WORK INSTRUCTION
A set of records appears below. Print them all, word for word.

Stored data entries
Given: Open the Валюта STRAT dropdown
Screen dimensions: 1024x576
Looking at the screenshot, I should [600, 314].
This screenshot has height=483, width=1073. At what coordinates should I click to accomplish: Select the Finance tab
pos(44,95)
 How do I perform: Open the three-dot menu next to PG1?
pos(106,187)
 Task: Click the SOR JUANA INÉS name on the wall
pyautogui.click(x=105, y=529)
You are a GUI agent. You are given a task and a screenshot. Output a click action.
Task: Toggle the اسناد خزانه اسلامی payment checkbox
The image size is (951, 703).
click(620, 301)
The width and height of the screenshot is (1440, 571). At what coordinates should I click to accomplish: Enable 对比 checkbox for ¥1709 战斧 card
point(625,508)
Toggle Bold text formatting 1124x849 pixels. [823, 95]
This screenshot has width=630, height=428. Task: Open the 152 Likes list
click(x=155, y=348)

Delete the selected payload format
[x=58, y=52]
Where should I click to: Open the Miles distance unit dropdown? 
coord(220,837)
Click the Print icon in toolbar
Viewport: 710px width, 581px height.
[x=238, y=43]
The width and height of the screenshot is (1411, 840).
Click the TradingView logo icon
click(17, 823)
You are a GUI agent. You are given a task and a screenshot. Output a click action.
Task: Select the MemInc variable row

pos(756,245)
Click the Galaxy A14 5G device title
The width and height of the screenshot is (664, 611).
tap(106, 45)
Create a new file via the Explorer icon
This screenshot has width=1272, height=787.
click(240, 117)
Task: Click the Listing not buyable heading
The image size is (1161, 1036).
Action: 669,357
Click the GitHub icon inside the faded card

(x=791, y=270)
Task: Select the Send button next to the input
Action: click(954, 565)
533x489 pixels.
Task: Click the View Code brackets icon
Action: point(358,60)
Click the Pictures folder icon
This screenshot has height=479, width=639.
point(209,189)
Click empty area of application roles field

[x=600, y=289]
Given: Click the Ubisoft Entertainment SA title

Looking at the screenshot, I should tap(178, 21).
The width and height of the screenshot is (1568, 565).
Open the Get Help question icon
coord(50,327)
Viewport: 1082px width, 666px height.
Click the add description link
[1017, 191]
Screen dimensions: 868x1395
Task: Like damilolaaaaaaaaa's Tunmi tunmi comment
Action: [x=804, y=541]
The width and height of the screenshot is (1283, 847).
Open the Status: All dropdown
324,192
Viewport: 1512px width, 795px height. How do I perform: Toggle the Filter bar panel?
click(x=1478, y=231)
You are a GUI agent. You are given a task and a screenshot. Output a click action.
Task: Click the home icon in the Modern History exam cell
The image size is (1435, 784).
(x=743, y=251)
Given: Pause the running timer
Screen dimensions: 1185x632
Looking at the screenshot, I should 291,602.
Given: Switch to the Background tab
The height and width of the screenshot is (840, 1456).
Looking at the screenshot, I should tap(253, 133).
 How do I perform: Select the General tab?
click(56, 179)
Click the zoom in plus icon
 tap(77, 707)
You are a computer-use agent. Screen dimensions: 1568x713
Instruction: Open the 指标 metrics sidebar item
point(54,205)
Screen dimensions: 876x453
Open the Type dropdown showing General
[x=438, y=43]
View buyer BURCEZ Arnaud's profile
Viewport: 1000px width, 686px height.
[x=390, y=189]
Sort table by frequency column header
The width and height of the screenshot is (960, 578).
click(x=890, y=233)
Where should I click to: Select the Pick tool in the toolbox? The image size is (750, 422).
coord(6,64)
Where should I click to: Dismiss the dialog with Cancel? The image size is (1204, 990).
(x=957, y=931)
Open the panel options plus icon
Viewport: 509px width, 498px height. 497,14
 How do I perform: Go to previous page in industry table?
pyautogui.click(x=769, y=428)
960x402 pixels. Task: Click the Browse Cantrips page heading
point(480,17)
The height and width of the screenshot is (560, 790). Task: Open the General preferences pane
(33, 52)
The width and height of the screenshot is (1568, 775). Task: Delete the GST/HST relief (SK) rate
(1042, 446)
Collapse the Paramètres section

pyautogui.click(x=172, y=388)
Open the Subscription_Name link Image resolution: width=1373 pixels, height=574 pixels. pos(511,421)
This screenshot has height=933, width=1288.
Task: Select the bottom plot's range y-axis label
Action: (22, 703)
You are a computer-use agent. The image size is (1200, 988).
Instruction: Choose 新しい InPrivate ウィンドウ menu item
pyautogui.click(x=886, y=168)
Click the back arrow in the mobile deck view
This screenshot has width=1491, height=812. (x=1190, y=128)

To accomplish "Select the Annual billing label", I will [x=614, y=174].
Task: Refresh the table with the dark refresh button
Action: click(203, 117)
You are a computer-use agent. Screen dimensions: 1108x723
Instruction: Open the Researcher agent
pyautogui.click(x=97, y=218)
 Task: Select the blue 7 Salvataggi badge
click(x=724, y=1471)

ANSWER BOX
Given: Open the Валюта STRAT dropdown
Screen dimensions: 1024x576
Looking at the screenshot, I should [600, 314].
This screenshot has height=483, width=1073. At what coordinates should I click to accomplish: Select the Finance tab
pos(44,95)
 How do I perform: Open the three-dot menu next to PG1?
pos(106,187)
 Task: Click the SOR JUANA INÉS name on the wall
pyautogui.click(x=105, y=529)
You are a GUI agent. You are given a task and a screenshot. Output a click action.
Task: Toggle the اسناد خزانه اسلامی payment checkbox
The image size is (951, 703).
click(620, 301)
The width and height of the screenshot is (1440, 571). At what coordinates should I click to accomplish: Enable 对比 checkbox for ¥1709 战斧 card
point(625,508)
Toggle Bold text formatting 1124x849 pixels. [823, 95]
This screenshot has width=630, height=428. Task: Open the 152 Likes list
click(x=155, y=348)

Delete the selected payload format
[x=58, y=52]
Where should I click to: Open the Miles distance unit dropdown? 
coord(220,837)
Click the Print icon in toolbar
Viewport: 710px width, 581px height.
[x=238, y=43]
The width and height of the screenshot is (1411, 840).
Click the TradingView logo icon
click(17, 823)
You are a GUI agent. You are given a task and a screenshot. Output a click action.
Task: Select the MemInc variable row

pos(756,245)
Click the Galaxy A14 5G device title
The width and height of the screenshot is (664, 611).
tap(106, 45)
Create a new file via the Explorer icon
This screenshot has width=1272, height=787.
click(240, 117)
Task: Click the Listing not buyable heading
The image size is (1161, 1036).
Action: 669,357
Click the GitHub icon inside the faded card

(x=791, y=270)
Task: Select the Send button next to the input
Action: click(954, 565)
533x489 pixels.
Task: Click the View Code brackets icon
Action: point(358,60)
Click the Pictures folder icon
This screenshot has height=479, width=639.
point(209,189)
Click empty area of application roles field

[x=600, y=289]
Given: Click the Ubisoft Entertainment SA title

Looking at the screenshot, I should tap(178, 21).
The width and height of the screenshot is (1568, 565).
Open the Get Help question icon
coord(50,327)
Viewport: 1082px width, 666px height.
Click the add description link
[1017, 191]
Screen dimensions: 868x1395
Task: Like damilolaaaaaaaaa's Tunmi tunmi comment
Action: [x=804, y=541]
The width and height of the screenshot is (1283, 847).
Open the Status: All dropdown
324,192
Viewport: 1512px width, 795px height. How do I perform: Toggle the Filter bar panel?
click(x=1478, y=231)
You are a GUI agent. You are given a task and a screenshot. Output a click action.
Task: Click the home icon in the Modern History exam cell
The image size is (1435, 784).
(x=743, y=251)
Given: Pause the running timer
Screen dimensions: 1185x632
Looking at the screenshot, I should 291,602.
Given: Switch to the Background tab
The height and width of the screenshot is (840, 1456).
Looking at the screenshot, I should tap(253, 133).
 How do I perform: Select the General tab?
click(56, 179)
Click the zoom in plus icon
 tap(77, 707)
You are a computer-use agent. Screen dimensions: 1568x713
Instruction: Open the 指标 metrics sidebar item
point(54,205)
Screen dimensions: 876x453
Open the Type dropdown showing General
[x=438, y=43]
View buyer BURCEZ Arnaud's profile
Viewport: 1000px width, 686px height.
[x=390, y=189]
Sort table by frequency column header
The width and height of the screenshot is (960, 578).
click(x=890, y=233)
Where should I click to: Select the Pick tool in the toolbox? The image size is (750, 422).
coord(6,64)
Where should I click to: Dismiss the dialog with Cancel? The image size is (1204, 990).
(x=957, y=931)
Open the panel options plus icon
Viewport: 509px width, 498px height. 497,14
 How do I perform: Go to previous page in industry table?
pyautogui.click(x=769, y=428)
960x402 pixels. Task: Click the Browse Cantrips page heading
point(480,17)
The height and width of the screenshot is (560, 790). Task: Open the General preferences pane
(33, 52)
The width and height of the screenshot is (1568, 775). Task: Delete the GST/HST relief (SK) rate
(1042, 446)
Collapse the Paramètres section

pyautogui.click(x=172, y=388)
Open the Subscription_Name link Image resolution: width=1373 pixels, height=574 pixels. pos(511,421)
This screenshot has height=933, width=1288.
Task: Select the bottom plot's range y-axis label
Action: (22, 703)
You are a computer-use agent. The image size is (1200, 988).
Instruction: Choose 新しい InPrivate ウィンドウ menu item
pyautogui.click(x=886, y=168)
Click the back arrow in the mobile deck view
This screenshot has width=1491, height=812. (x=1190, y=128)

To accomplish "Select the Annual billing label", I will [x=614, y=174].
Task: Refresh the table with the dark refresh button
Action: click(203, 117)
You are a computer-use agent. Screen dimensions: 1108x723
Instruction: Open the Researcher agent
pyautogui.click(x=97, y=218)
 Task: Select the blue 7 Salvataggi badge
click(x=724, y=1471)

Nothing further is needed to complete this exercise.